SUPPLIED MATERIAL Start Marker

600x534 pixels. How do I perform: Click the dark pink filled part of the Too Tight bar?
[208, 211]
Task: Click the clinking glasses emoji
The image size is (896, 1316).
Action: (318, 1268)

SUPPLIED MATERIAL End Marker
SUPPLIED MATERIAL Start Marker

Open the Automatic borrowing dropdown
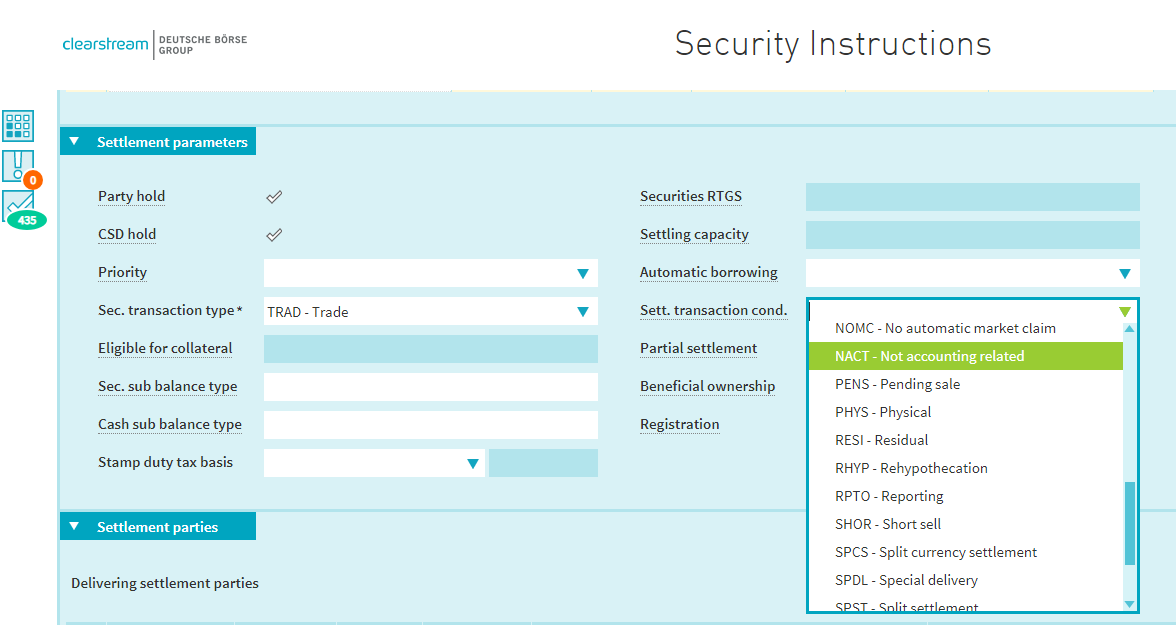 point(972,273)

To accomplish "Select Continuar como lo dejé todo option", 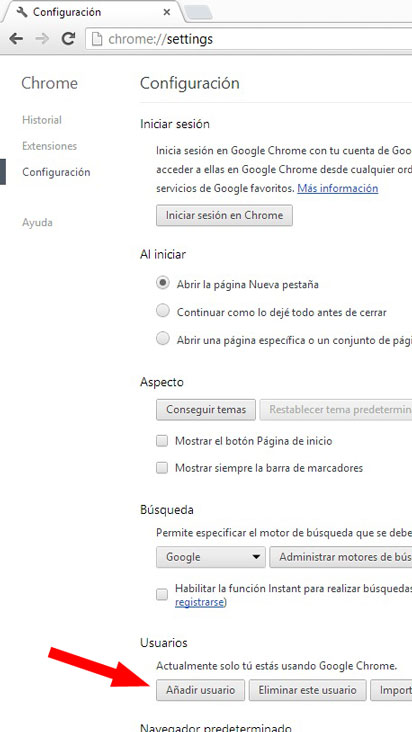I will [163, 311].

SUPPLIED MATERIAL End Marker
SUPPLIED MATERIAL Start Marker

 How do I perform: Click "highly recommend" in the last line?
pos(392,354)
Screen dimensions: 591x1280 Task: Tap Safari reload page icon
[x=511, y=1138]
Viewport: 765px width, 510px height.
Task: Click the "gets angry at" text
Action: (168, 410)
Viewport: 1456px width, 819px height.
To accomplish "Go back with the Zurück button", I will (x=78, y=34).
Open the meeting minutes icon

SUPPLIED MATERIAL End Marker

* [WHAT IS NEEDED]: From the listing above, repeat exactly the lines starting at the line that includes "Screen dimensions: 591x1280" and ending at the line that includes "Open the meeting minutes icon", with nothing outside that span.

* [ANSWER FOR THE TASK]:
Screen dimensions: 591x1280 Task: Tap Safari reload page icon
[x=511, y=1138]
Viewport: 765px width, 510px height.
Task: Click the "gets angry at" text
Action: (168, 410)
Viewport: 1456px width, 819px height.
To accomplish "Go back with the Zurück button", I will (x=78, y=34).
Open the meeting minutes icon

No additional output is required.